Los gemidos de ambos se expandían en la habitación y el calor subía y subía. En un momento Fer se puso de pie. Acarició los pectorales fuertes y erectos de Luma, con su boca, agachándose un poco los lamió y chupo, también los mordisqueó un poco, lo que hizo que Luma gruñera un poco más. Con las manos iba masajeando la poronga esplendorosa, le pasaba la yema de los dedos y el hombre era invadido por terribles corrientes eléctrica que lo poseían y lo volvían loco.

Así fue que el joven se sentó a horcajadas de Luma y sus vergas chocaron.
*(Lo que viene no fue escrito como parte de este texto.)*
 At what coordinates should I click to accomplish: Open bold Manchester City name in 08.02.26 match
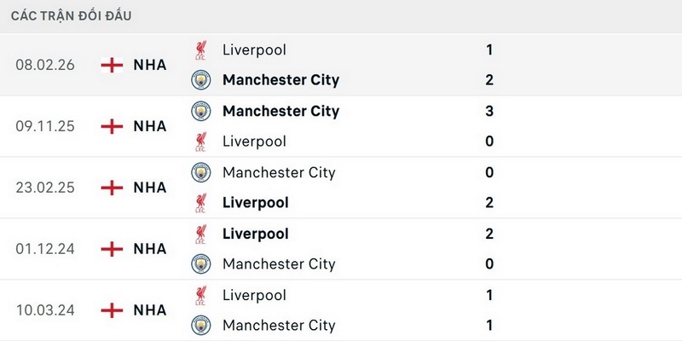(280, 80)
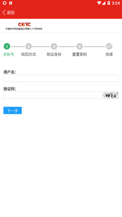Tap the Wi-Fi status bar icon
This screenshot has height=217, width=122.
coord(99,3)
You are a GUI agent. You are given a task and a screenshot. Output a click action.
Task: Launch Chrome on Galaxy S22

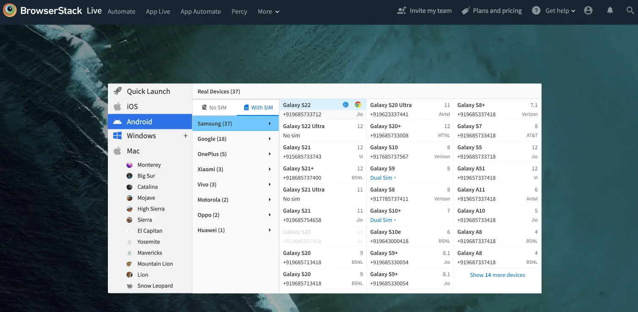pos(358,105)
Fer buscó la boca del hombre y se fundieron en un beso casi interminable y profundo, muy profundo, el hombre pensó que hacía rato no lo besaban así, ni siquiera su esposa, que dicho sea de paso estaría esperando en casa.

Fer tomó firme la vergota de Luma y la direccionó a su agujero que esperaba.

__¡Quiero que me la metas ya, anda papi, métela!!__ le ardía el cuerpo al hombre al escuchar estas palabras en su oído. Con sus dedos buscó el ansiado anillo, lo frotó, lo hurgó y le metió los dedos grandes, sentía como el muchacho se retorcía mientras metía su lengua en la boca de el.

La cabeza brillante y violácea se fue metiendo en el ojete dilatado y fogoso.  Hubo un resuello por parte del chico, se quejó pero hizo para que parte del machete se hundiera un poco mas. Lentamente comenzó a subir y bajar hasta que la metió toda dentro de su túnel. Así empezó a gritar cada vez mas salvajemente, agitado, penetrado por aquella poronga grande.

__¡Despacio, papi, despacio que es muy grande!!!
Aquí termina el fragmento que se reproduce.